---------- Source records ----------
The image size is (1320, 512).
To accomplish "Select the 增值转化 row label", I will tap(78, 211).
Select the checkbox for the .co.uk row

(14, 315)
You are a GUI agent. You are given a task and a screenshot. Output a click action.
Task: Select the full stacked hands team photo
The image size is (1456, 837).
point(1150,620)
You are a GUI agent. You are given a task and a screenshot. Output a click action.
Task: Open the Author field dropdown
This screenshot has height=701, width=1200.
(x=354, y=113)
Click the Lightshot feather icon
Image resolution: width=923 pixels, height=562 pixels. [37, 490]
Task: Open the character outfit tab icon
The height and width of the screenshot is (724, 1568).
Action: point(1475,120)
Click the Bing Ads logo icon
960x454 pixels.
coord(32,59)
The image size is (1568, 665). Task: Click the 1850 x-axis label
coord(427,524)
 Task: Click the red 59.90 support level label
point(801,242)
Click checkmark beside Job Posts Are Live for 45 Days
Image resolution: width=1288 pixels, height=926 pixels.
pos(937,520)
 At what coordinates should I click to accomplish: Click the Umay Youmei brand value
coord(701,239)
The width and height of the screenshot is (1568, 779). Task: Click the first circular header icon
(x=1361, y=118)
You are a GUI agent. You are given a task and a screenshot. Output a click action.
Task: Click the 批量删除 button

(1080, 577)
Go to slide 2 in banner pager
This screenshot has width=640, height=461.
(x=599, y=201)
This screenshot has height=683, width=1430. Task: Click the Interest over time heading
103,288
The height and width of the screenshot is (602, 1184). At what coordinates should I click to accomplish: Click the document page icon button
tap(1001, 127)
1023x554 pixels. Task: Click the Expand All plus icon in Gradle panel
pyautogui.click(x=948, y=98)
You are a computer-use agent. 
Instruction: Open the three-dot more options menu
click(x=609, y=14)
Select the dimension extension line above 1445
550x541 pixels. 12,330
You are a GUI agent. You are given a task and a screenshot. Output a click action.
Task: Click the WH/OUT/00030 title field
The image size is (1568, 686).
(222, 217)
----------
Work request: Print all the entries above. Keep each one exact.

Answer to this exercise:
The image size is (1320, 512).
To accomplish "Select the 增值转化 row label", I will tap(78, 211).
Select the checkbox for the .co.uk row

(14, 315)
You are a GUI agent. You are given a task and a screenshot. Output a click action.
Task: Select the full stacked hands team photo
The image size is (1456, 837).
point(1150,620)
You are a GUI agent. You are given a task and a screenshot. Output a click action.
Task: Open the Author field dropdown
This screenshot has height=701, width=1200.
(x=354, y=113)
Click the Lightshot feather icon
Image resolution: width=923 pixels, height=562 pixels. [37, 490]
Task: Open the character outfit tab icon
The height and width of the screenshot is (724, 1568).
Action: point(1475,120)
Click the Bing Ads logo icon
960x454 pixels.
coord(32,59)
The image size is (1568, 665). Task: Click the 1850 x-axis label
coord(427,524)
 Task: Click the red 59.90 support level label
point(801,242)
Click checkmark beside Job Posts Are Live for 45 Days
Image resolution: width=1288 pixels, height=926 pixels.
pos(937,520)
 At what coordinates should I click to accomplish: Click the Umay Youmei brand value
coord(701,239)
The width and height of the screenshot is (1568, 779). Task: Click the first circular header icon
(x=1361, y=118)
You are a GUI agent. You are given a task and a screenshot. Output a click action.
Task: Click the 批量删除 button

(1080, 577)
Go to slide 2 in banner pager
This screenshot has width=640, height=461.
(x=599, y=201)
This screenshot has height=683, width=1430. Task: Click the Interest over time heading
103,288
The height and width of the screenshot is (602, 1184). At what coordinates should I click to accomplish: Click the document page icon button
tap(1001, 127)
1023x554 pixels. Task: Click the Expand All plus icon in Gradle panel
pyautogui.click(x=948, y=98)
You are a computer-use agent. 
Instruction: Open the three-dot more options menu
click(x=609, y=14)
Select the dimension extension line above 1445
550x541 pixels. 12,330
You are a GUI agent. You are given a task and a screenshot. Output a click action.
Task: Click the WH/OUT/00030 title field
The image size is (1568, 686).
(222, 217)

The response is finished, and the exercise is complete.